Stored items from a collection
* * * * * * * * *
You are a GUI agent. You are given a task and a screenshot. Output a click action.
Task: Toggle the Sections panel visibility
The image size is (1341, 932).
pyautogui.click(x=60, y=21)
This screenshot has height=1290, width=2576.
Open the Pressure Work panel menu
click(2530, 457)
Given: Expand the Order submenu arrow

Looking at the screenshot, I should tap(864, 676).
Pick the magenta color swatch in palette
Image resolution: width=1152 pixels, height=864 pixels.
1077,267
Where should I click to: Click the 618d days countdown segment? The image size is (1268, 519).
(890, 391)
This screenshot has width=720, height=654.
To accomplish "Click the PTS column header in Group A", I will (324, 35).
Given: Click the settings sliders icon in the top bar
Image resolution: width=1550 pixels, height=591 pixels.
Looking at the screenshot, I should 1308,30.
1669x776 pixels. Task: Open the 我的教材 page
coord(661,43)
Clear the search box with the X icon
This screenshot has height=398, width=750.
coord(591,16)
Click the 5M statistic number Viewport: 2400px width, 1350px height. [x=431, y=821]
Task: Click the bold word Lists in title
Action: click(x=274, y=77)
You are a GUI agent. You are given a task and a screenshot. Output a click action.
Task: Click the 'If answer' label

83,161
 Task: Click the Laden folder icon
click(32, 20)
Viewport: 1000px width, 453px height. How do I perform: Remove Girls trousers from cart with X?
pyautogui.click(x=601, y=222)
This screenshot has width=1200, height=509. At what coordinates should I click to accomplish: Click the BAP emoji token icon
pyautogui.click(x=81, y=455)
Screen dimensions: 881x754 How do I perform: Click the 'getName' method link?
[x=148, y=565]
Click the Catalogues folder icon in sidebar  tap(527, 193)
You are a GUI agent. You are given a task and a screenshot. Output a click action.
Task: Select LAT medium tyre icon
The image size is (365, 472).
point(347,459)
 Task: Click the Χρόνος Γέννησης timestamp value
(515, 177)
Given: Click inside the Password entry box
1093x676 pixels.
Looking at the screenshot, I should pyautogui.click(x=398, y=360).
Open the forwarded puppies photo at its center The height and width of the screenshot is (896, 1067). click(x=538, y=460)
* * * * * * * * *
▸ **Instructions for the task**
Render the stretch of the material from the line containing "Given: Click the" through the end as a JSON list of strings, one string per line, with blank lines left out.

▸ **Correct result**
[
  "Given: Click the settings sliders icon in the top bar",
  "Image resolution: width=1550 pixels, height=591 pixels.",
  "Looking at the screenshot, I should 1308,30.",
  "1669x776 pixels. Task: Open the 我的教材 page",
  "coord(661,43)",
  "Clear the search box with the X icon",
  "This screenshot has height=398, width=750.",
  "coord(591,16)",
  "Click the 5M statistic number Viewport: 2400px width, 1350px height. [x=431, y=821]",
  "Task: Click the bold word Lists in title",
  "Action: click(x=274, y=77)",
  "You are a GUI agent. You are given a task and a screenshot. Output a click action.",
  "Task: Click the 'If answer' label",
  "83,161",
  " Task: Click the Laden folder icon",
  "click(32, 20)",
  "Viewport: 1000px width, 453px height. How do I perform: Remove Girls trousers from cart with X?",
  "pyautogui.click(x=601, y=222)",
  "This screenshot has width=1200, height=509. At what coordinates should I click to accomplish: Click the BAP emoji token icon",
  "pyautogui.click(x=81, y=455)",
  "Screen dimensions: 881x754 How do I perform: Click the 'getName' method link?",
  "[x=148, y=565]",
  "Click the Catalogues folder icon in sidebar  tap(527, 193)",
  "You are a GUI agent. You are given a task and a screenshot. Output a click action.",
  "Task: Select LAT medium tyre icon",
  "The image size is (365, 472).",
  "point(347,459)",
  " Task: Click the Χρόνος Γέννησης timestamp value",
  "(515, 177)",
  "Given: Click inside the Password entry box",
  "1093x676 pixels.",
  "Looking at the screenshot, I should pyautogui.click(x=398, y=360).",
  "Open the forwarded puppies photo at its center The height and width of the screenshot is (896, 1067). click(x=538, y=460)"
]